In Würzburg blieben beide, obwohl er nach Italien und sie nach Köln wollte. Sie malte mit ihm, gab ihm „Stabilität“ im Leben. Ihm, der im Gegenzug für sie einstand. Sie selbst wollte Straßenmalerei betreiben, er sagte „das ist hart und gefährlich“. An einem Tag habe sie gemalt, versunken in ein Bild. Er habe sich für kurze Zeit entfernt, als Heike merkte, dass sich drei „Punks“ ihr näherten. Sie feixten, wollten sie fertigmachen. Marcel sei aufgetaucht und habe gefragt, ob es ein Problem gebe. Die drei hätten dann sogar Geld in den Becher geworfen. Das war Marcel.

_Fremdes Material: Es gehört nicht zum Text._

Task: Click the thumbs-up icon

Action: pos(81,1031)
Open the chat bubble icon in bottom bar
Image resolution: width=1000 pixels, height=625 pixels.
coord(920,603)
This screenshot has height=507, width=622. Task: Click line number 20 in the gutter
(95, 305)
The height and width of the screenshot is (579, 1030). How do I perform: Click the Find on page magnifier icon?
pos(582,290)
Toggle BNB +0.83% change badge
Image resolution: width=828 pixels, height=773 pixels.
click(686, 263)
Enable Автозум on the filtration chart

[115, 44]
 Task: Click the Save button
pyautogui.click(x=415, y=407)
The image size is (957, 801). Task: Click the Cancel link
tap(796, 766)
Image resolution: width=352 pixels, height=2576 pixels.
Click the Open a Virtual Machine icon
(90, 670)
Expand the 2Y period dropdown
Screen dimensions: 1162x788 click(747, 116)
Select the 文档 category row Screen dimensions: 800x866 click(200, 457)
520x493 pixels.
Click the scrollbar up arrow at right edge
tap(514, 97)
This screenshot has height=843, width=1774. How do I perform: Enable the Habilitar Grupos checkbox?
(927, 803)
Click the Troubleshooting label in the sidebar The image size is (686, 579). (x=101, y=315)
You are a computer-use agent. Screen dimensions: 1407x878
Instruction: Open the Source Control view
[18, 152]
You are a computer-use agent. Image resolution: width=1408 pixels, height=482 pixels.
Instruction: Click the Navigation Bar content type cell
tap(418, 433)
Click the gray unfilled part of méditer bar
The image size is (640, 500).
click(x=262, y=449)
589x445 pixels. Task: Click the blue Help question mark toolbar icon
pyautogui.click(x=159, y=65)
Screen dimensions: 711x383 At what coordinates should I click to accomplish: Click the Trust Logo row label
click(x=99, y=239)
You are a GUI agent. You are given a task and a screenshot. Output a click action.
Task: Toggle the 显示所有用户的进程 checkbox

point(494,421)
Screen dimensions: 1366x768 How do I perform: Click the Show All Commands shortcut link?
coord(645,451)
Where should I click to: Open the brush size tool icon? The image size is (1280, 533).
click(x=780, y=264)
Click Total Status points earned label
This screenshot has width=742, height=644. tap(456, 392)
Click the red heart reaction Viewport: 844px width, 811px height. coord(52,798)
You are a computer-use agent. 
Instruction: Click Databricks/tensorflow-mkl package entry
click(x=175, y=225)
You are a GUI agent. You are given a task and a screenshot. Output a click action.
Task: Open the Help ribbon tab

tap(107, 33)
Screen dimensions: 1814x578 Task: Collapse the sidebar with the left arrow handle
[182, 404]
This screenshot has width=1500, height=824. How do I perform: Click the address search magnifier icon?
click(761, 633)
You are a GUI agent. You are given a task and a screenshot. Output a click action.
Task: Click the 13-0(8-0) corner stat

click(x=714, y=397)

Heike und Marcel, ein Selbstportrait. Foto: Heike Brückmann
Corona besiegelte das Ende seiner Straßenkunst
Gemalt hatte er zuletzt nicht mehr viel. Corona vertrieb ihn, den Straßenmaler, von seiner geliebten Straße. „Ich will nicht an Corona verrecken“, soll er immer wieder gesagt haben und deshalb mehr und mehr die Öffentlichkeit gemieden haben. Jetzt ist er gestorben, zu Hause in seiner Wohnung, an Altersschwäche nach einem Leben im Freien, wie Heike sagt. „Sogar im Tod war er noch ein Schelm, Dietmar, der ‚dem Volk berühmte‘, starb genau am Volkstrauertag.“ Marcel wurde 69 Jahre alt.
Wer sich vom aus Würzburg bekannten Straßenmaler verabschieden möchte, soll bei der Trauerfeier – die am 07.12. um 14:30 Uhr in der St. Johanniskirche stattfindet – in bunter Kleidung erscheinen. Denn genau das, das war auch er: Marcel.